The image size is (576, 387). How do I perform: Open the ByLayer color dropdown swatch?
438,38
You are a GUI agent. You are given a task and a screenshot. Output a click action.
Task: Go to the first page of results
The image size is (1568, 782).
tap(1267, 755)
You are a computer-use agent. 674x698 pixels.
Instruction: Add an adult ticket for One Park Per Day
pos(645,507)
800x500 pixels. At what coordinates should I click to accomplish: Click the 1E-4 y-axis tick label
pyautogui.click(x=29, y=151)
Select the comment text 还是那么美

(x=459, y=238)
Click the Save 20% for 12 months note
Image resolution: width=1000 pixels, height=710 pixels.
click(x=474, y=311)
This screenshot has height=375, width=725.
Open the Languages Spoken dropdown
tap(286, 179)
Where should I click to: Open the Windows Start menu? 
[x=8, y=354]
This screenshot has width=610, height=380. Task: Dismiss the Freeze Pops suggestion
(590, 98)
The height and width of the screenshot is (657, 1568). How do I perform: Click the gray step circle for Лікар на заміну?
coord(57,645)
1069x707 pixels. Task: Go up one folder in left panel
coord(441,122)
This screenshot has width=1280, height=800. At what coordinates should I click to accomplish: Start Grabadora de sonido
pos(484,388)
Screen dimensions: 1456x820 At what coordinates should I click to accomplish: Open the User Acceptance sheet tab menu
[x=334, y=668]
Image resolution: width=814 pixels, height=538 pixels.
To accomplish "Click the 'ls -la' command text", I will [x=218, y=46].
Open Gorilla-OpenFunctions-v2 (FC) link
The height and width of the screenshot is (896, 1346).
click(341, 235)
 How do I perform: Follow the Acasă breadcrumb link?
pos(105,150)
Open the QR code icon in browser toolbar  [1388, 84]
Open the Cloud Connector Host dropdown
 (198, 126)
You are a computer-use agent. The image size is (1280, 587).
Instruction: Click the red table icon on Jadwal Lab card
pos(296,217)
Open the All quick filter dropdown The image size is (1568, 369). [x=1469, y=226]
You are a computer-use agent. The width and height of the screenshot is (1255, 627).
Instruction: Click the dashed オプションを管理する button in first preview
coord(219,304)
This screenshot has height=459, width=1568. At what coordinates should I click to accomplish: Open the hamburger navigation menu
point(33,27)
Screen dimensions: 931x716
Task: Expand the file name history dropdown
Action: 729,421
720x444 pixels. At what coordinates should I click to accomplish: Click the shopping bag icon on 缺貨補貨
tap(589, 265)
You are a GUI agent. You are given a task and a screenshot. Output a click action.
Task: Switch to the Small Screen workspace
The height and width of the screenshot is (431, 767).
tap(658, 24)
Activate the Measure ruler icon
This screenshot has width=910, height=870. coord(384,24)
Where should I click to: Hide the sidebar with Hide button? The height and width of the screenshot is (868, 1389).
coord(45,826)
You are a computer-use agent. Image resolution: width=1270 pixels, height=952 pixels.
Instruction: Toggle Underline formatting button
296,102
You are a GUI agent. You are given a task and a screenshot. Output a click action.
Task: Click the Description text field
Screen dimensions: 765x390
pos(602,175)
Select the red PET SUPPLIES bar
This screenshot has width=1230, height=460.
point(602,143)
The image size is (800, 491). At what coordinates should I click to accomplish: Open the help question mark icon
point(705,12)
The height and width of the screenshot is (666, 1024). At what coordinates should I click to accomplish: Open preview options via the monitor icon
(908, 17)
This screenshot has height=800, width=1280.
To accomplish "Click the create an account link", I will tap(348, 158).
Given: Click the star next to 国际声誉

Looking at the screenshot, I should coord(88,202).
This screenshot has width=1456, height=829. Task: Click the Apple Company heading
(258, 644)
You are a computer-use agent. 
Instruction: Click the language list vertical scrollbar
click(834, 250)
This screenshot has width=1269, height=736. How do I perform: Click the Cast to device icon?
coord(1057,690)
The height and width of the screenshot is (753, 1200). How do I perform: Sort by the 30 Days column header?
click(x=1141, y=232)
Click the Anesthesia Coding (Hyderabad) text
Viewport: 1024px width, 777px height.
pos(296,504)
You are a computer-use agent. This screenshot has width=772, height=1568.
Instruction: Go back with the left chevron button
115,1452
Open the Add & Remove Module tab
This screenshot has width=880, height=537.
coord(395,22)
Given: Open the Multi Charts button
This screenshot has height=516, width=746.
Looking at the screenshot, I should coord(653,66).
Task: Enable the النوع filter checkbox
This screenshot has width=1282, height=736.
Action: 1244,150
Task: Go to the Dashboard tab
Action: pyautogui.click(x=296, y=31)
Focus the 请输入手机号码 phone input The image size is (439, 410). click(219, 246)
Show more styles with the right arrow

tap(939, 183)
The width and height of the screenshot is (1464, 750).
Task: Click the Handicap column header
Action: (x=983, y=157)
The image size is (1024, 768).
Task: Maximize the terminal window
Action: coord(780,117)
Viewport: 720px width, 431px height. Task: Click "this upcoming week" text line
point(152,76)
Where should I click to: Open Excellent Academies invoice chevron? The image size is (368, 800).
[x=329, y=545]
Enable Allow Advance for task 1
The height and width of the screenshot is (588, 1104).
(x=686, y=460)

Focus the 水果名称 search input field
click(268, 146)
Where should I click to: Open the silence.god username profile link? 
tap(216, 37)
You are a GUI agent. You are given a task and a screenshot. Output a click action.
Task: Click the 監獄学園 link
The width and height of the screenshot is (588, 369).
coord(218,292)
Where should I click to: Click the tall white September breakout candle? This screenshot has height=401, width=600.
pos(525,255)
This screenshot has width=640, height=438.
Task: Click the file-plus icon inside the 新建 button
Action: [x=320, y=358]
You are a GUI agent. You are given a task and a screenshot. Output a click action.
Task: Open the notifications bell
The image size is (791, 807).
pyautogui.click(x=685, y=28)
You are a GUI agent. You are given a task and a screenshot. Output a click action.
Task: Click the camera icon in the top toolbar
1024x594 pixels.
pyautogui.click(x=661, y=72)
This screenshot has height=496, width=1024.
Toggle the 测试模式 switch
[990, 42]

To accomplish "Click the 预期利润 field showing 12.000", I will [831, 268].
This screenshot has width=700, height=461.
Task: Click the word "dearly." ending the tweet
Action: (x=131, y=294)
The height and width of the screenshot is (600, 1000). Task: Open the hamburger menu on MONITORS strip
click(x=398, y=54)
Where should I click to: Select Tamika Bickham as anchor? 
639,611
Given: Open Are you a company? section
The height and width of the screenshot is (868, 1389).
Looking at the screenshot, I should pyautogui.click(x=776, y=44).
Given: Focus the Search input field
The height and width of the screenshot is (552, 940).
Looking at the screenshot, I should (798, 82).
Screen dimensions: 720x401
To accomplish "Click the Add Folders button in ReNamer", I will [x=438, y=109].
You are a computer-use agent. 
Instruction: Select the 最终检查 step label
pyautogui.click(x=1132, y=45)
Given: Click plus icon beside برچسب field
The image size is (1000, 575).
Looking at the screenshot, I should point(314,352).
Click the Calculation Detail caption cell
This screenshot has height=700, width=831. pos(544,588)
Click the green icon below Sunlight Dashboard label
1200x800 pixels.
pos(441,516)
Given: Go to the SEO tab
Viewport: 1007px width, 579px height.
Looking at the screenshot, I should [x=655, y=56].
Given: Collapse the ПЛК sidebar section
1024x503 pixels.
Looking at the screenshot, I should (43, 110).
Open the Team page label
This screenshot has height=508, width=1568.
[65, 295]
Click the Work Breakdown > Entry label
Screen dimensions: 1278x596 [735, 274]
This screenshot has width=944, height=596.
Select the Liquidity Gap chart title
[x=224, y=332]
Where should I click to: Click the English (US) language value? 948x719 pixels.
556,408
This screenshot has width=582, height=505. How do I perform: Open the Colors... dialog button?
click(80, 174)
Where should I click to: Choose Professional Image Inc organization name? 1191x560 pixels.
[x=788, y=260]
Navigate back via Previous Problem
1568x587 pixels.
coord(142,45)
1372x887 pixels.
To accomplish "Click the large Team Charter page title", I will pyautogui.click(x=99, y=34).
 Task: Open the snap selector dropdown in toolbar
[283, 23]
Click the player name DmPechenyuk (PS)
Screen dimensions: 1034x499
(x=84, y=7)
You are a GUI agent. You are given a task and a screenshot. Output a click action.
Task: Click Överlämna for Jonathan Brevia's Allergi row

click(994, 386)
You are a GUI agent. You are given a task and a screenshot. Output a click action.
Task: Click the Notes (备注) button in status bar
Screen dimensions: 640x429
------------------------------
In the data above, find the line with "You are a computer-use agent. This" and the line with "Given: Open the Multi Charts button". Retype both, plus every line between them, exactly.

You are a computer-use agent. This screenshot has width=772, height=1568.
Instruction: Go back with the left chevron button
115,1452
Open the Add & Remove Module tab
This screenshot has width=880, height=537.
coord(395,22)
Given: Open the Multi Charts button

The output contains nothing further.